Exercise details ▸ Transcribe the listing below in its entirety, exactly.
-- Recorded data follows --
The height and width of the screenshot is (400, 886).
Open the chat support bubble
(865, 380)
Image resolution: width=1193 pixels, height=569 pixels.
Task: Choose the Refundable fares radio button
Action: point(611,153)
-- Recorded data concluded --
Response to the exercise ▸
The height and width of the screenshot is (400, 886).
Open the chat support bubble
(865, 380)
Image resolution: width=1193 pixels, height=569 pixels.
Task: Choose the Refundable fares radio button
Action: point(611,153)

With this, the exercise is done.